An Invented Life: Reflections on Leadership and Change
Bennis, Warren G.
Editorial Reviews Publishers Weekly - Publisher's Weekly Bennis ( Leaders ), a former president of the Univeristy of Cincinnati and currently a business professor at the University of Southern California, analyzes leadership and change in these superb essays. He maintains that America has a shortage of leaders (``people who do the right thing'') and an abundance of managers (``people who do things right''), which results in ``underled and overmanaged'' American business and educational organizations. Bennis blames America's management schools. ``We teach people how to be good technicians . . . but we just don't train people for leadership.'' In studying 90 leaders, Bennis discovered that their only common characteristic was ``a guiding purpose, an overarching vision.'' His thoughts on corporate boards, ethics and information overload are perceptive, as is his essay on ``Searching for the Perfect University President.'' This book should appeal to the business, educational administration and trade markets. (Apr.) Library Journal Bennis, a well-known name in management literature, has written many books, including On Becoming a Leader ( LJ 8/89).

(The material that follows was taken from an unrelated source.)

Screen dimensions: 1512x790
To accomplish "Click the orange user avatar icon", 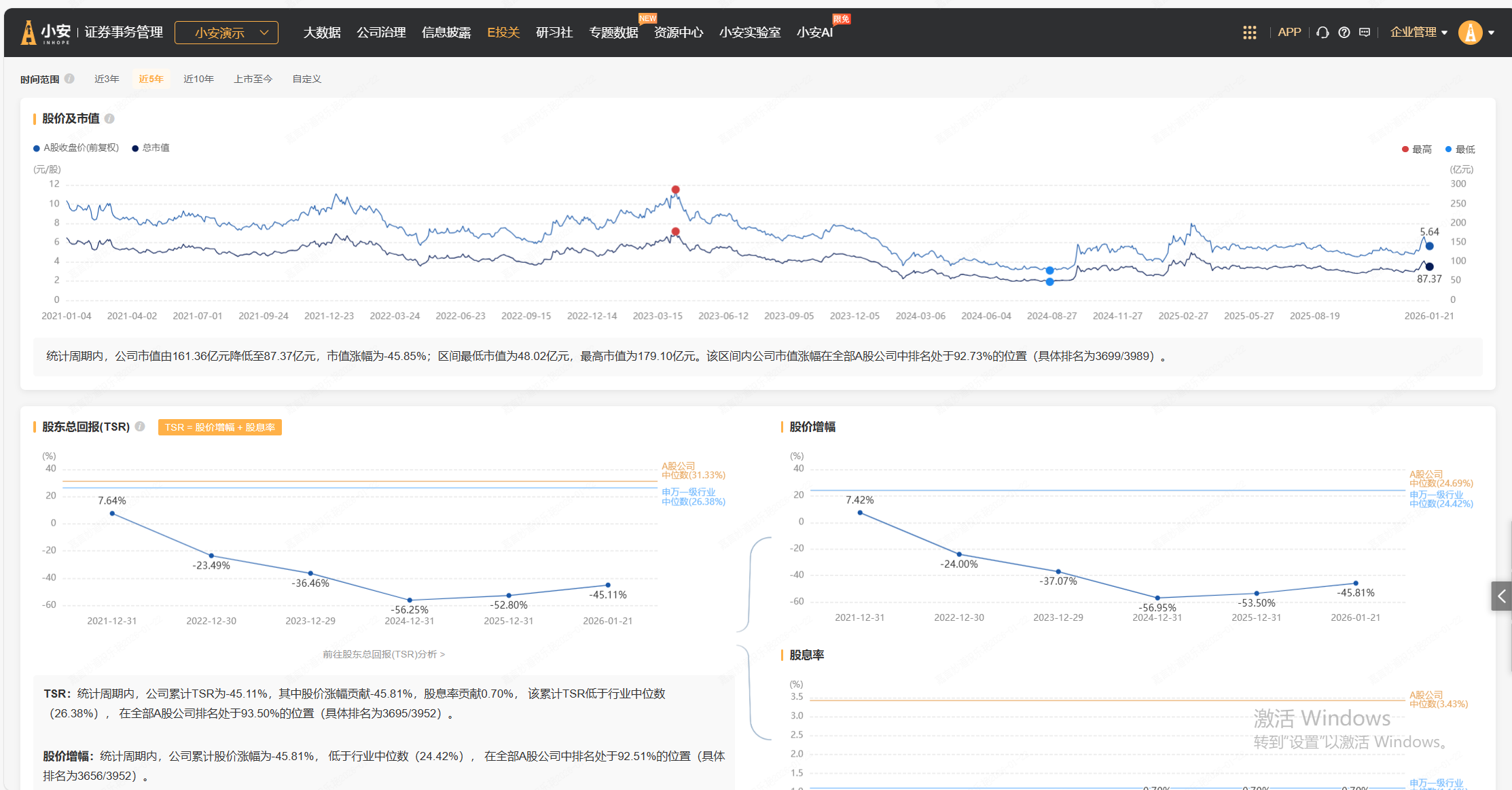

This work is a collection of articles written over a 30-year time frame--none of which is outdated. Many focus on the nature of leadership and incorporate Bennis's own reflections on serving as a university president. Included are essays on democracy and trust in the workplace, followership, the role of corporate boards, and ethical issues in organizations. Highly recommended for all business collections.-- Jane M. Kathman, Coll. of St. Benedict Lib., St. Joseph, Minn. Barbara Jacobs It's an uncommon enough occurrence that any book, let alone a collection of business essays, elicits tears and anger, laughter and solemnity, but when the author is scholar Warren Bennis, bets are on for readers to reap rewards. These 17 essays were written over the past quarter-century and bring light and an individuality to corporate affairs in this decade. There's one that is a semiautobiography in which Bennis explains his philosophy of the always inventive life. Humor reigns in his account of the search for a Northwestern University president; and a sense of awe surrounds his early predictions that democracy will triumph worldwide, his insistence on corporate ethics, and his prescription for employees (be willing to tell the truth). May those writers in the business arena learn to emulate his prose . . . and his wisdom.